The NYC ‘Fair Chance for Housing Act’ will be debated on December 8th before the City Council’s Committee on Civil Rights…
It appears to have the votes for passage, and would prevent New York City landlords from doing criminal background checks on prospective apartment renters.
But should landlords have the option to run these checks if they choose?
Is outlawing criminal background checks a good and fair idea as a potential renter has the right to privacy (and a second chance if they served their time for a crime), or do other tenants in a building have the right to know if a convicted felon will be living next door?
Have an opinion? Leave it in the comments below…
Some previous comments…
- Let’s have The Fortune Society and its members weigh in here.
I’m going out on a limb by saying some things that will not sit well with many. Throwing the book at people has never solved problems. Let’s consider an operation from a space of empathy.
Years ago, I saw the play The Castle. The story of Casimiro “Cas” Torres was particularly heartwrenching. If you haven’t seen the play, check it out.
Until we deal with the issues that feed problems of this kind, the legislature will be forced to decide on the more significant issue at any given time. They want lobbying money or quick results to make them look good for the next election. The affordable housing issue has become so larger that lawmakers are forced to act fast.

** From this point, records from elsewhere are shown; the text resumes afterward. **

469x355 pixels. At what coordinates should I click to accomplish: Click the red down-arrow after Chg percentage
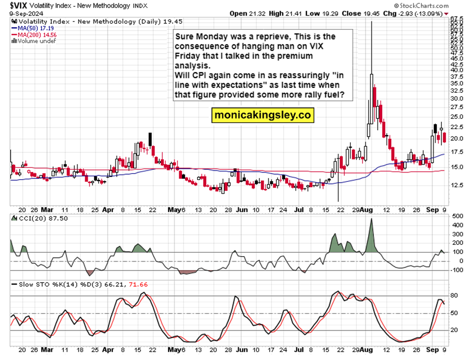(446, 14)
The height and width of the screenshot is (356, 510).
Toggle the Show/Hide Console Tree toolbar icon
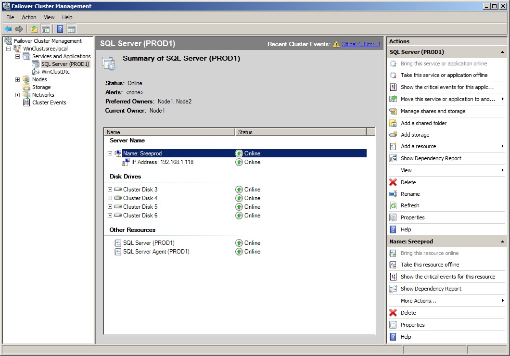(x=46, y=29)
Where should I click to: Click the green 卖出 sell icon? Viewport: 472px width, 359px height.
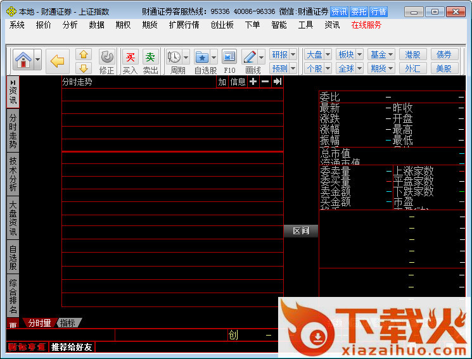pyautogui.click(x=150, y=58)
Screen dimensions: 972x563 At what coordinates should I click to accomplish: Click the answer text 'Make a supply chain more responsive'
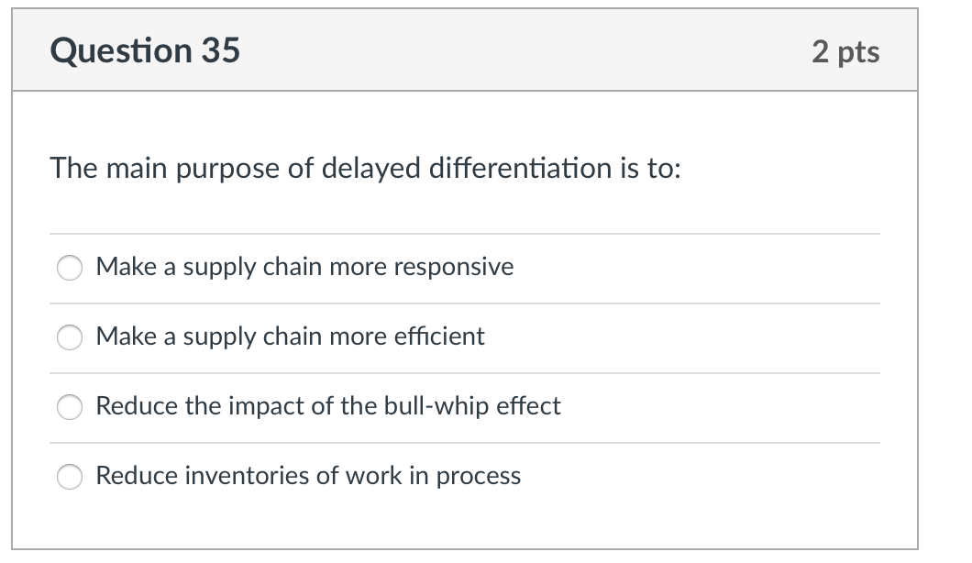click(304, 267)
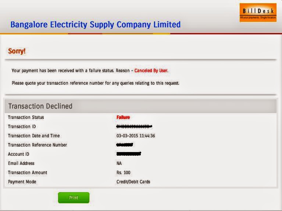Click the red Canceled By User reason
Viewport: 282px width, 211px height.
click(x=151, y=71)
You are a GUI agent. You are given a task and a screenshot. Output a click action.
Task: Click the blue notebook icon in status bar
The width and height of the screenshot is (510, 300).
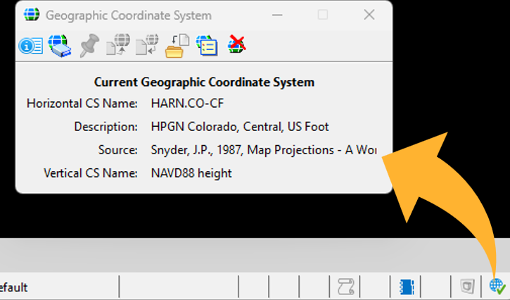[406, 287]
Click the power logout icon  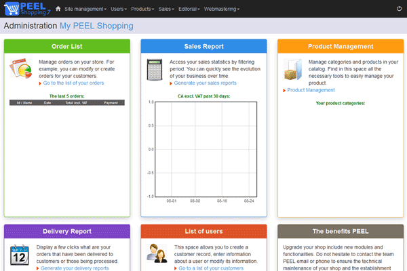click(398, 9)
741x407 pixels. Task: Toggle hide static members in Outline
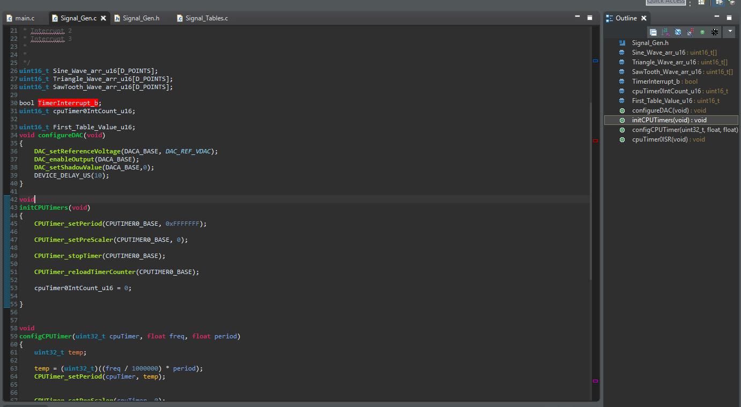click(690, 32)
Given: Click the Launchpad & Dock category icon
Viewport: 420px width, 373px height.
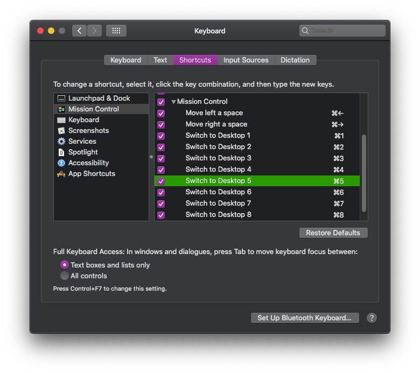Looking at the screenshot, I should point(61,98).
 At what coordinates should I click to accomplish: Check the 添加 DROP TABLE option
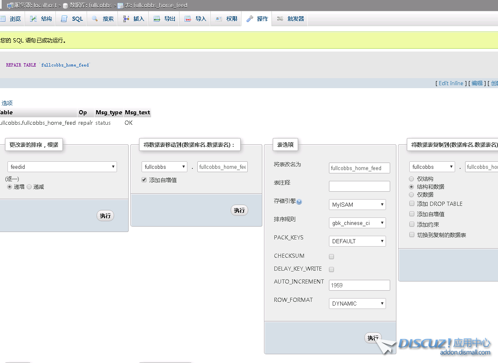tap(412, 204)
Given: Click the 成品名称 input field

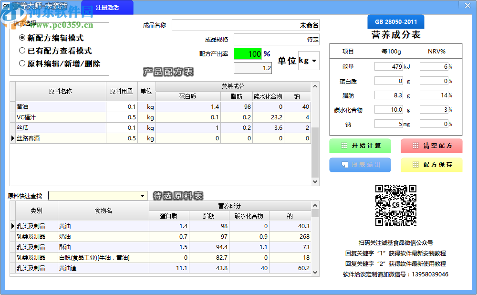Looking at the screenshot, I should [x=245, y=25].

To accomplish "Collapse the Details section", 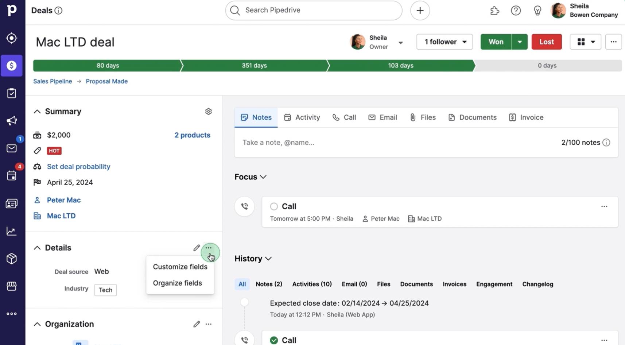I will click(x=37, y=248).
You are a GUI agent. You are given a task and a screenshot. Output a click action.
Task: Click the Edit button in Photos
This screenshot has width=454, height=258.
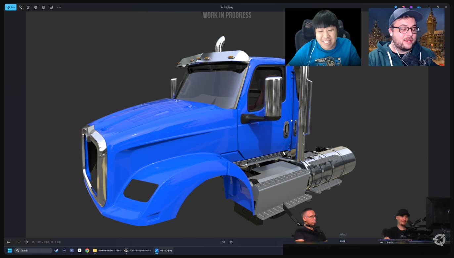click(11, 7)
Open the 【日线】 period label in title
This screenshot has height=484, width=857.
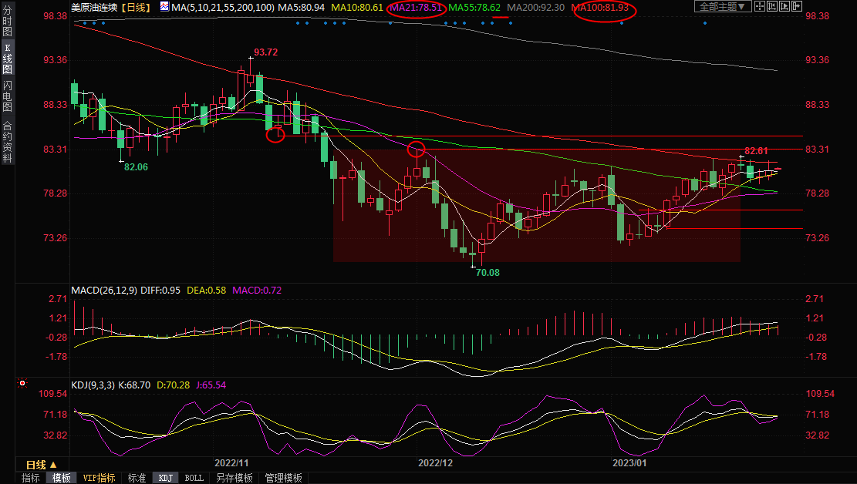tap(136, 7)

Who will be responsible for housing all the people that have become victims of the prison industrial complex? How will we discern between the individual who took a plea at age 18 because proving their innocence would have kept them in jail for decades?
What about the nurse who killed her abusive husband in self-defense? Today, DA Alvin Bragg is seeking a dismissal. What about the Central Park Five?
Can we trust landlords to make these distinctions?
- I honestly don’t think they should outlaw them, however I’m not sure if it actually matters. I worked in property management for 5 years and have run countless background checks and in NYC you see all kinds of things. Usually the property manager would step in to discuss with your leasing manager and possibly request more clarity on the matter from the prospective tenant if it raises red flags. But I have never seen anyone denied because of it alone, usually felons have a hard time finding high enough paying jobs so they are not necessarily moving into Soho, Williamsburg or any other well to do neighborhood. I have heard of more denials for tenant landlord court or for having a program voucher (not section 8) which is what they really need to look at. Also how can current tenants know their neighbors business? It’s not broadcasted on WHO did what.
- Most landlords do not run criminal background checks. However, I do not think they should be prevented. Under the Fair Housing Act a landlord must consider a applicant with a criminal history on a case by case basis taking into consideration a number of factors. I believe if weighed fairly this is appropriate. I don’t believe that tenants have a right to know all their neighbors business.